Posted: 02 Jan 2017 06:10 PM PST

Submitted by Jim Quinn via The Burning Platform blog,

In Part One of this article I discussed the failure of our brains to think rationally due to our biases and the relentless propaganda flogged by our Deep State ruling class. Viewing the future through the looking glass of the Fourth Turning keeps you focused on the three catalysts which will drive all events in 2017 and beyond. I’ve addressed my 2017 Debt forecast in Part One. Now I will make some guesses about what might happen in 2017 related to Civic Decay and Global Disorder.

Civic Decay Forecast

“Our comforting conviction that the world makes sense rests on a secure foundation: our almost unlimited ability to ignore our ignorance.” Daniel Kahneman, Thinking, Fast and Slow

The presidential election and its aftermath tell you everything you need to know about the level of civic decay overtaking this country. The country is as divided as it was after the election of Abraham Lincoln in 1860. There is virtually no common ground between liberals and conservatives. The pure hatred and contempt between the winners and losers in the recent election does not bode well for the country over the next four to eight years.

The social fabric of the country has been torn asunder. The Clinton supporters believe anyone not on their side is deplorable, racist, misogynist, and fans of Hitler. Trump supporters believe anyone not on their side is low IQ, Muslim loving, deceitful, math challenged, and fans of a criminal. The gulf between the two sides is unbridgeable.

Barack Obama, the well-dressed, polished, articulate, empty suit, who has occupied the White House for the last eight years serving as the front man for the Deep State, has done more to destroy race relations and sense of community than any president in history. His divisive rhetoric and actions over the last eight years created the atmosphere for the acrimonious election and the violent protests that followed.

His failure to quell the Soros funded Black Lives Matter terrorist organization has resulted in the slaughter of police across the country. Meanwhile, his hometown of Chicago has seen 800 homicides and over 4,400 shootings in 2016 – with over 90% blacks killing blacks. His legacy is one of complete and utter failure, but his hubris knows no bounds, and he actually believes his eight year reign of error was a resounding success. Facts be damned.

“A person who has not made peace with his losses is likely to accept gambles that would be unacceptable to him otherwise.”Daniel Kahneman, Thinking, Fast and Slow

Obama fears his legacy will go up in flames. When you govern through executive orders, bypassing Congress, and flaunting the Constitution, your actions can be overturned with the stroke of a pen. When your crowning achievement – Obamacare – is derided by virtually everyone in the country as an epic failure and will be repealed and replaced in short order, you realize your entire presidency was a sham and a national disgrace.
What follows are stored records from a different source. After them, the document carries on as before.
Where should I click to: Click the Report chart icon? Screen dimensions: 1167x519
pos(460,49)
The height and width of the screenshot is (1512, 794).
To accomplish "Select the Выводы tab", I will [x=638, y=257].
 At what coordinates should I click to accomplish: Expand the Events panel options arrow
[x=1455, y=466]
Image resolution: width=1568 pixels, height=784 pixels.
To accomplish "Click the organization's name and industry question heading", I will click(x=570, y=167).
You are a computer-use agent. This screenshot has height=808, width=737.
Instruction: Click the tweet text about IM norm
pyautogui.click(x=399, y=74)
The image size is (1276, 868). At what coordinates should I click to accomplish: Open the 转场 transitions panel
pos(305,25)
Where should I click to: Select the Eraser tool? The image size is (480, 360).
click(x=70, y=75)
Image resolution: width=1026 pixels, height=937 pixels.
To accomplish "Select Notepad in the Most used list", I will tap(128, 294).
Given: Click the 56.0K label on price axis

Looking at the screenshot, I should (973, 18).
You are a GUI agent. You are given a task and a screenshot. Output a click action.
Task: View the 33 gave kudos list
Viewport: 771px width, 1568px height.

Obama is flailing about in his final weeks desperately trying to keep the attention focused upon him. He is gambling with the lives of his countrymen by doing everything in his power to provoke World War III with Russia and to inflame the Middle East with his UN engineered snub of Israel. Obama doesn’t like to lose and he is acting like a churlish spoiled brat as his time runs out. He has become a laughingstock around the world. He will fan the flames of discontent in this country until he is ushered out of the White House.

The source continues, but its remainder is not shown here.